Monetary management: U Kyaw Kyaw Maung, Governor, Central Bank of Myanmar (CBM), on liquidity and the growth of the domestic banking sector

In terms of liquidity management, how is the CBM maintaining stability in the market?

KYAW KYAW MAUNG: To achieve the objective of maintaining price stability, the CBM has been implementing a reserve money-targeting monetary policy framework. Under the reserve money-targeting framework, the CBM controls the liquidity position by using monetary operations such as deposit auctions to draw in excess liquidity when there is excess liquidity in the economy, and the credit auction to inject liquidity when the economy needs more. Since September 2012 the CBM has been conducting deposit auctions twice a month as needed to absorb the excess liquidity. The CBM set the reserve requirement ratio at 5%, with the aim of reducing credit creation by commercial banks. The minimum reserve requirement will be increased or decreased to manage liquidity in the economy. In future, the CBM will put its best efforts into introducing indirect monetary instruments such as repo operations, the outright sale/purchase of government bills, short-term borrowing, or issuing a central bank bill rather than deposit and credit auctions, which is consistent with financial or interbank market development practices.

How has the entry of foreign banks affected the banking sector thus far?

KYAW KYAW MAUNG: The entry of foreign banks is rapidly changing the landscape of Myanmar’s banking sector.
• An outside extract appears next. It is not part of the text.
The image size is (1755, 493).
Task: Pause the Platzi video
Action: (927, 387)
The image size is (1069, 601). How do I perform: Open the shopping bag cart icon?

Some 13 foreign banks have started their branch operations in Myanmar, and with combined regulatory capital of about MMK1.6trn ($1.3bn), the entry of these foreign banks will almost triple the capital size of the banking system and also increase the number of banks by about one-third. This will introduce competition between domestic and foreign banks, although operations by foreign bank branches will initially be limited to wholesale banking. They will operate as a branch that is permitted to serve only foreign corporations and domestic banks, and will take deposits and extend loans in both foreign currency and in kyat. Each foreign bank branch requires a minimum paid-in assigned capital of $75m, of which $40m is to be deposited at the CBM. In the future, the permitted scope of operations of the new foreign bank branches may be expanded to include conducting business with domestic corporations.

The authorities expect foreign banks to contribute to the development of the domestic banking sector. Foreign banks are required under their licensing commitments to participate in the interbank market, including by lending to domestic banks to support their financing of domestic firms and engaging in foreign exchange businesses. They are also expected to increase the availability of banking products, such as cash management and trade finance. Moreover, foreign banks are expected to transfer modern banking techniques and practices, and increase competition in the banking sector, which would help increase the operational efficiency of local banks, benefit their customers and support economic activity.

The entry of foreign banks provides an unprecedented opportunity to develop a modern banking sector through the introduction of new financial products and risk management techniques, and lending by foreign banks could become an important source of funding for the private sector.

Foreign banks are also expected to support Myanmar’s export-oriented development strategy. The authorities value the role of foreign banks in better serving the needs of foreign investors and facilitating their operations in Myanmar by providing funds. From a strategic perspective, reputable regional and global banks can also bring their trade and investment networks, and know-how, greatly helping Myanmar gain access to global financial markets. Foreign bank branches, even with restricted banking activities, are serving Myanmar well at the current juncture.